Work instructions:
Reproduce each line, exactly, from the one containing "This screenshot has height=738, width=1568." through the end of the material. Exclude pictures.

#####

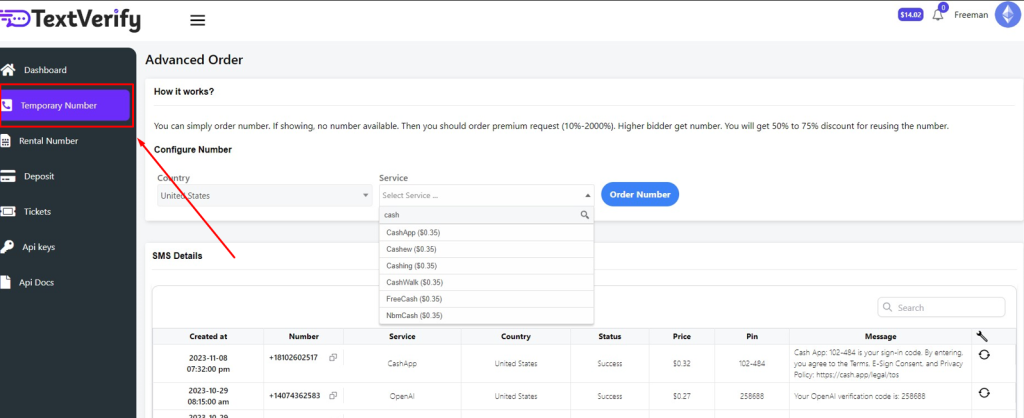
Task: Copy the number +14074362583 using copy icon
Action: pyautogui.click(x=333, y=396)
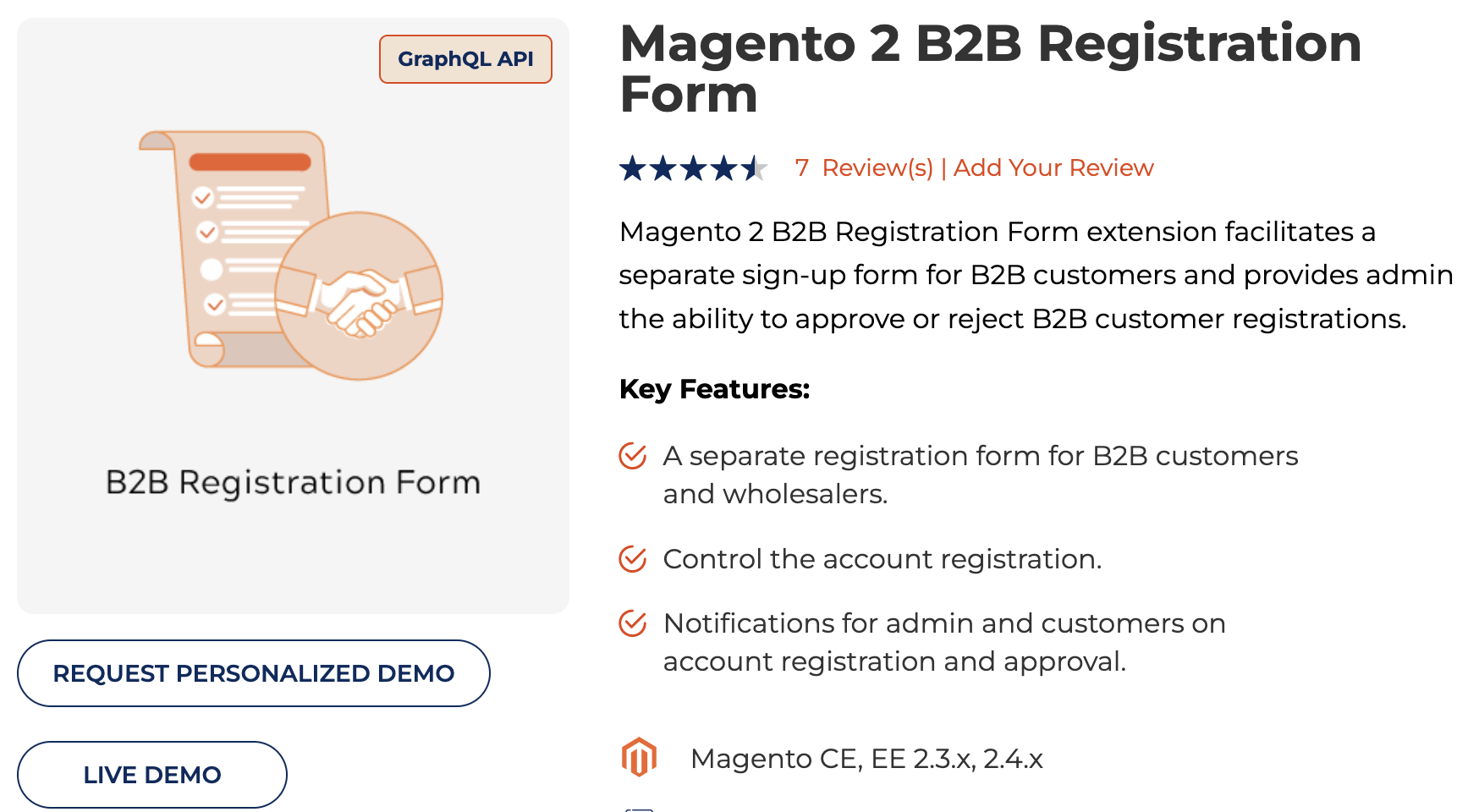Click the 'B2B Registration Form' caption under the image
This screenshot has height=812, width=1457.
(x=293, y=482)
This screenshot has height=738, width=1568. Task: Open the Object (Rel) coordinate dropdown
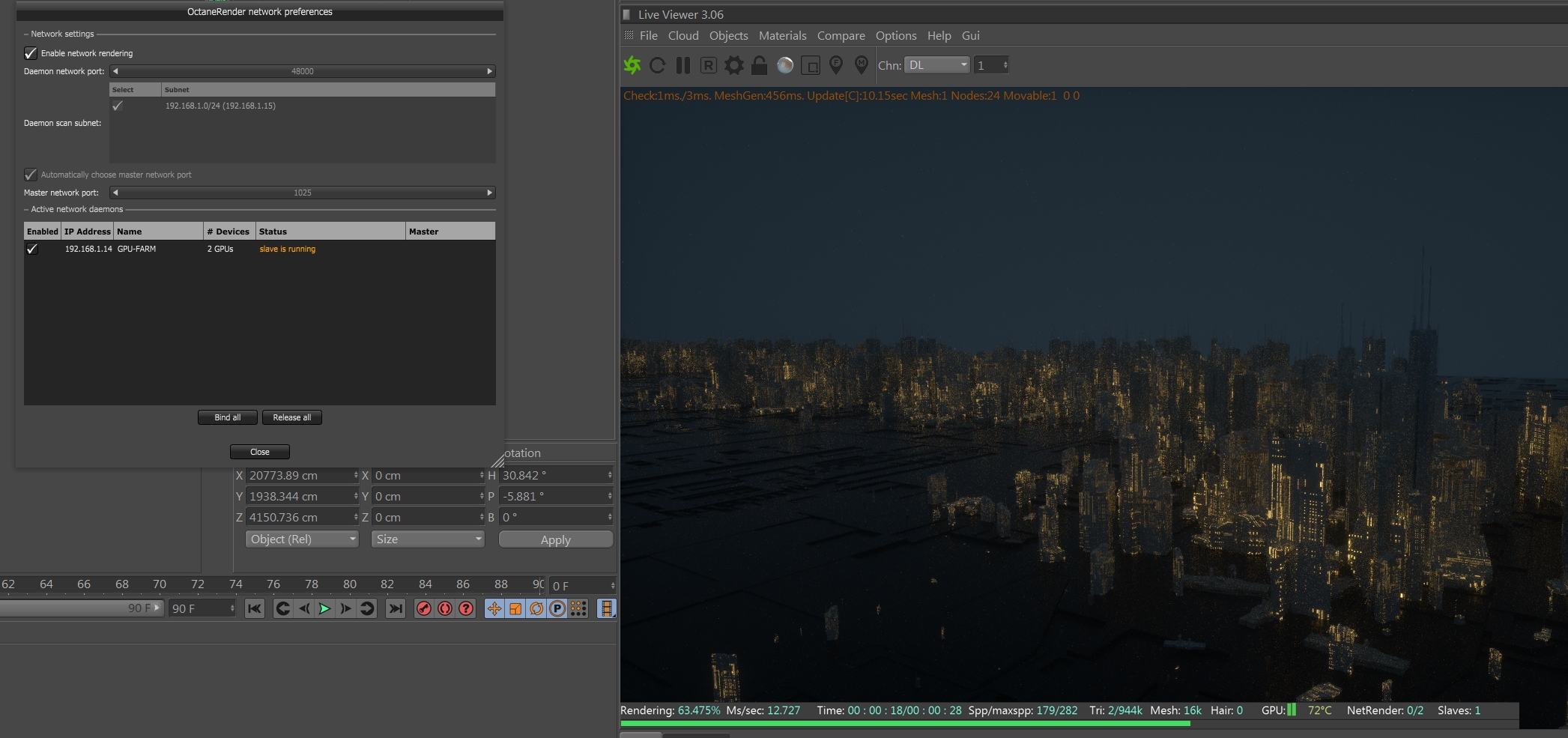pyautogui.click(x=302, y=539)
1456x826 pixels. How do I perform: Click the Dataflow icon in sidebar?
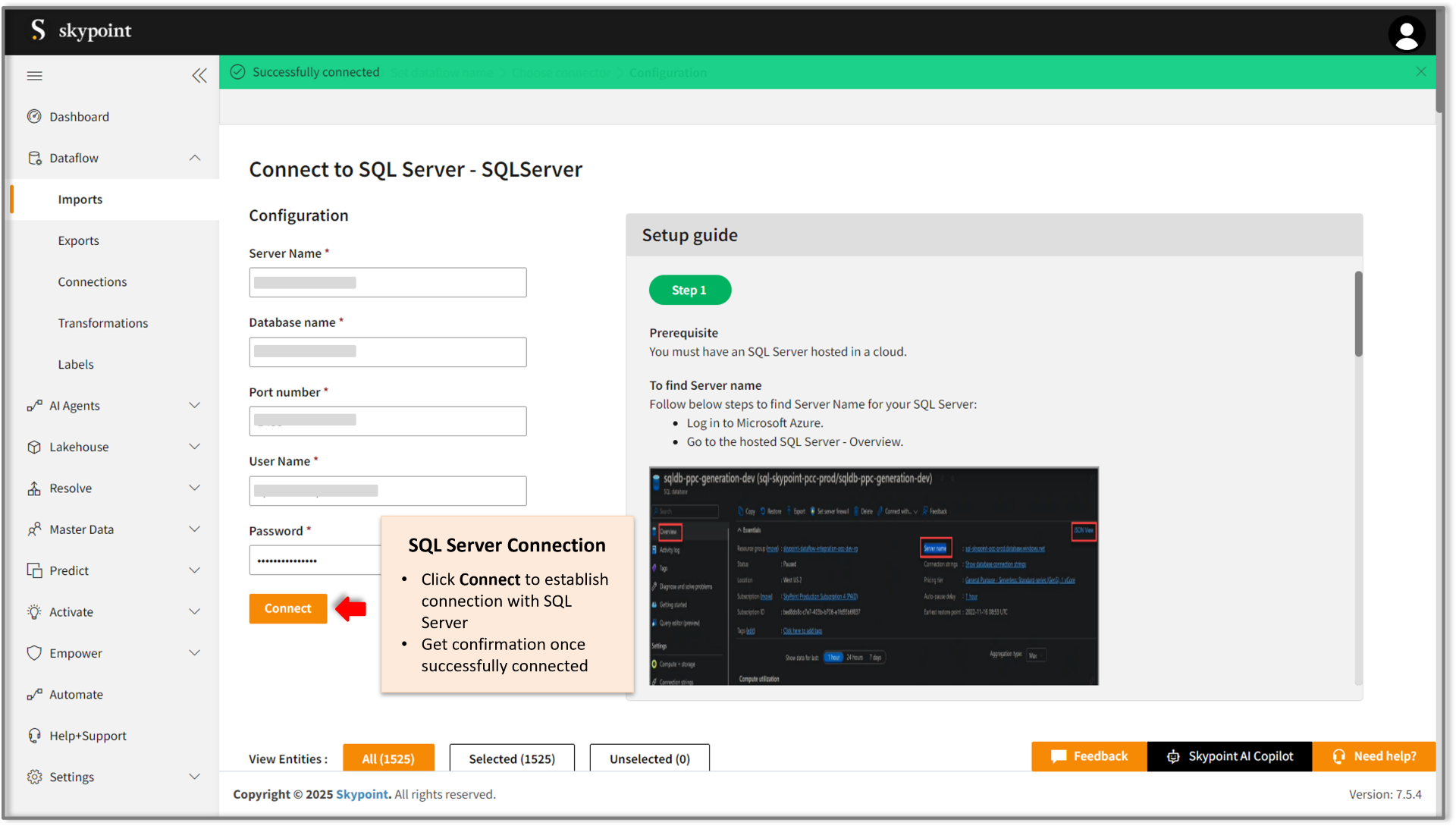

#####

Your response:
This screenshot has height=738, width=1568. Task: Open the Object (Rel) coordinate dropdown
pyautogui.click(x=302, y=539)
1456x826 pixels. How do I perform: Click the Dataflow icon in sidebar?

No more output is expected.